## Required tasks:
1) In the tangent plane thread, what is the gradient of F at the point (4,4,2)?
2) Does each statement below agree with the tangent plane thread? Answer yes or no for each and quote the deciding words.
(a) The tangent plane is wanted at the point (4,4).
(b) Answer 3 objects to the method used in Answer 2.
(c) One reply asks how the z coordinate came to equal 2.
3) Why does the tangent plane thread compute the gradient of F at (4,4,2)?

** Start of Page text **

Question

How to find the tangent plane?

Answer 1

\[f(x,y) = \frac{ x }{ \sqrt{y} }\]
At the point (4,4), I need to find the tangent plane.

Answer 2

Consider that \(f(x,y)=\dfrac{x}{\sqrt{y}}\) describes the same surface as \(F(x,y,z)=0\) for \(F(x,y,z)=z-\dfrac{x}{\sqrt{y}}\). Now, it's intuitive that the gradient at \((4,4,2)\) is normal to our surface at that point, so to determine a surface normal to our tangent plane we merely compute our gradient at the point:$$\nabla F=\frac{\partial F}{\partial x}\mathbf{i}+\frac{\partial F}{\partial y}\mathbf{j}+\frac{\partial F}{\partial z}\mathbf{k}=-\frac1{\sqrt{y}}\mathbf{i}+-\frac{x}{2\sqrt{y^3}}\mathbf{j}+\mathbf{k}\\\nabla F(4,4,2)=\left(-\frac12,-\frac14,1\right)$$Now, recall that for a plane all points \((x,y,z)\) on the plane are orthogonal to our normal:$$(\mathbf{x}-\mathbf{x}_0)\cdot\nabla F=0\\(\mathbf{x}-(4,4,2))\cdot\left(-\frac12,-\frac14,1\right)=0\\-\frac12(x-4)-\frac14(y-4)+(z-2)=0$$

Answer 3

Well said.

Answer 4

How did you get that the gradient at (4,4,2) is normal?

Answer 5

How did you get the Z coordinate to equal 2 anyway?

Answer 6

you have z=x/sqrt(y) with x=2, y=2

Answer 7

$$f(4,4)=\frac4{\sqrt4}=\sqrt4=2$$

** End of Page text **
** Start of Dataset content **

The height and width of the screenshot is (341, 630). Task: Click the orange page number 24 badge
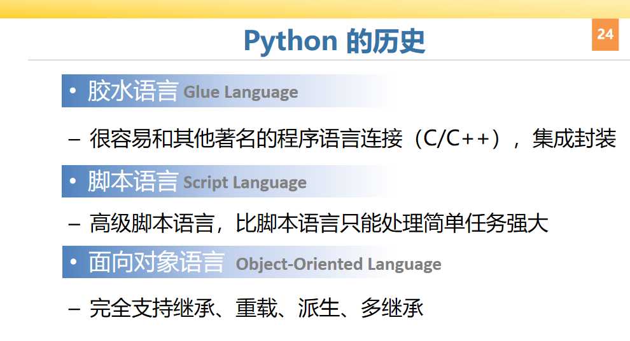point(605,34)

** End of Dataset content **
** Start of Dataset content **

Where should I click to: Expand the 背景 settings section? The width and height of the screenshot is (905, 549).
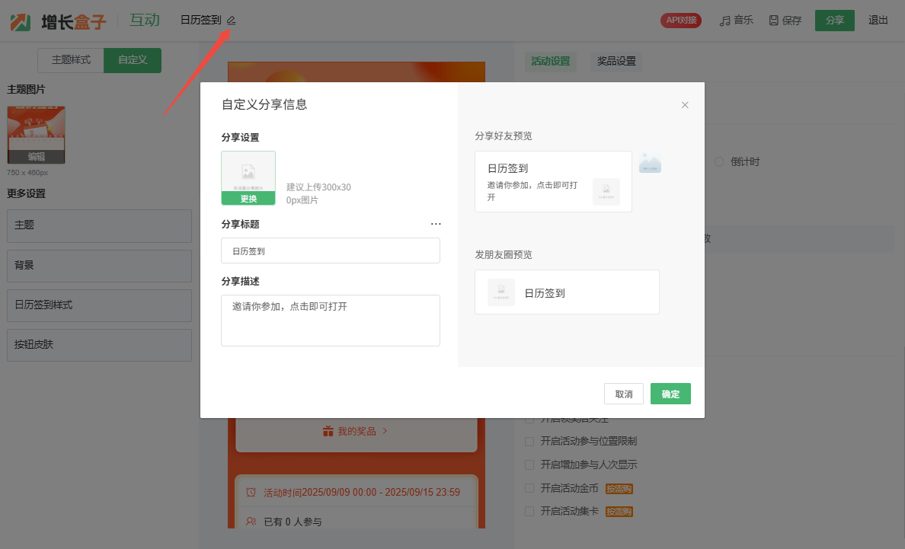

** End of Dataset content **

## Task-by-task results:
1) (−1/2, −1/4, 1)

2)
(a) Yes: "At the point (4,4), I need to find the tangent plane."
(b) No: "Well said."
(c) Yes: "How did you get the Z coordinate to equal 2 anyway?"

3) The gradient at (4,4,2) is normal to the surface at that point. Computing it there gives a normal to the tangent plane. The plane equation then follows from requiring (x − x₀) to be orthogonal to that normal.